Items from a data source
____

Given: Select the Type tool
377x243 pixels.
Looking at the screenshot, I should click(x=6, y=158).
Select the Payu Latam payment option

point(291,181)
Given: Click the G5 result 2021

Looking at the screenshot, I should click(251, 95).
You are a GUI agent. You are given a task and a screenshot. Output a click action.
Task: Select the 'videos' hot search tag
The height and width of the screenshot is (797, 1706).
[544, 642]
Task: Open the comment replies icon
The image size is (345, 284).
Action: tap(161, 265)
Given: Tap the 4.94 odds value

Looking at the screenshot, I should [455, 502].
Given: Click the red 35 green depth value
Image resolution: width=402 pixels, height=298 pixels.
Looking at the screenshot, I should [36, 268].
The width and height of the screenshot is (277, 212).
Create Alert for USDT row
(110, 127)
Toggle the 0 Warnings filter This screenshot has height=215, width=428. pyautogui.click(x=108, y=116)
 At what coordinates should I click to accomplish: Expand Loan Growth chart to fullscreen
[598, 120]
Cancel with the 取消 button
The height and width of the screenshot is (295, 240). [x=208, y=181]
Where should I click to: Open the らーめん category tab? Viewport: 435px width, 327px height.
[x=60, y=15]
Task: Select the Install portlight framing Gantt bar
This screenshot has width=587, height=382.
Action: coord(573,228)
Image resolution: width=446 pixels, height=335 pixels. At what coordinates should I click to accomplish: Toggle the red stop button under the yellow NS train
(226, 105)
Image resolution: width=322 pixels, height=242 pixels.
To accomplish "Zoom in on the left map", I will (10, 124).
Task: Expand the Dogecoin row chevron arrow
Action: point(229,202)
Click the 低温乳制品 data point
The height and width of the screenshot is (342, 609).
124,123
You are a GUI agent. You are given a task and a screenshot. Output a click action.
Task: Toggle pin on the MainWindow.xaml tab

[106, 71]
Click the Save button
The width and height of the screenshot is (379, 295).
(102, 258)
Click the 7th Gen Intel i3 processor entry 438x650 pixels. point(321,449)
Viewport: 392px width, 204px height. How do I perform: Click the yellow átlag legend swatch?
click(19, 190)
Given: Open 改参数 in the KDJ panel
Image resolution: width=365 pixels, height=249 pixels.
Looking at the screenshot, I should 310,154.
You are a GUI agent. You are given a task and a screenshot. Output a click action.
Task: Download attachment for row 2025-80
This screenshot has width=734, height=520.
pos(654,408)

____

**What the exercise asks:** Write the data above out again in full, with every word as given.

**Solution below:**
Given: Select the Type tool
377x243 pixels.
Looking at the screenshot, I should click(x=6, y=158).
Select the Payu Latam payment option

point(291,181)
Given: Click the G5 result 2021

Looking at the screenshot, I should click(251, 95).
You are a GUI agent. You are given a task and a screenshot. Output a click action.
Task: Select the 'videos' hot search tag
The height and width of the screenshot is (797, 1706).
[544, 642]
Task: Open the comment replies icon
The image size is (345, 284).
Action: tap(161, 265)
Given: Tap the 4.94 odds value

Looking at the screenshot, I should [455, 502].
Given: Click the red 35 green depth value
Image resolution: width=402 pixels, height=298 pixels.
Looking at the screenshot, I should [36, 268].
The width and height of the screenshot is (277, 212).
Create Alert for USDT row
(110, 127)
Toggle the 0 Warnings filter This screenshot has height=215, width=428. pyautogui.click(x=108, y=116)
 At what coordinates should I click to accomplish: Expand Loan Growth chart to fullscreen
[598, 120]
Cancel with the 取消 button
The height and width of the screenshot is (295, 240). [x=208, y=181]
Where should I click to: Open the らーめん category tab? Viewport: 435px width, 327px height.
[x=60, y=15]
Task: Select the Install portlight framing Gantt bar
This screenshot has width=587, height=382.
Action: coord(573,228)
Image resolution: width=446 pixels, height=335 pixels. At what coordinates should I click to accomplish: Toggle the red stop button under the yellow NS train
(226, 105)
Image resolution: width=322 pixels, height=242 pixels.
To accomplish "Zoom in on the left map", I will (10, 124).
Task: Expand the Dogecoin row chevron arrow
Action: point(229,202)
Click the 低温乳制品 data point
The height and width of the screenshot is (342, 609).
124,123
You are a GUI agent. You are given a task and a screenshot. Output a click action.
Task: Toggle pin on the MainWindow.xaml tab

[106, 71]
Click the Save button
The width and height of the screenshot is (379, 295).
(102, 258)
Click the 7th Gen Intel i3 processor entry 438x650 pixels. point(321,449)
Viewport: 392px width, 204px height. How do I perform: Click the yellow átlag legend swatch?
click(19, 190)
Given: Open 改参数 in the KDJ panel
Image resolution: width=365 pixels, height=249 pixels.
Looking at the screenshot, I should 310,154.
You are a GUI agent. You are given a task and a screenshot. Output a click action.
Task: Download attachment for row 2025-80
This screenshot has width=734, height=520.
pos(654,408)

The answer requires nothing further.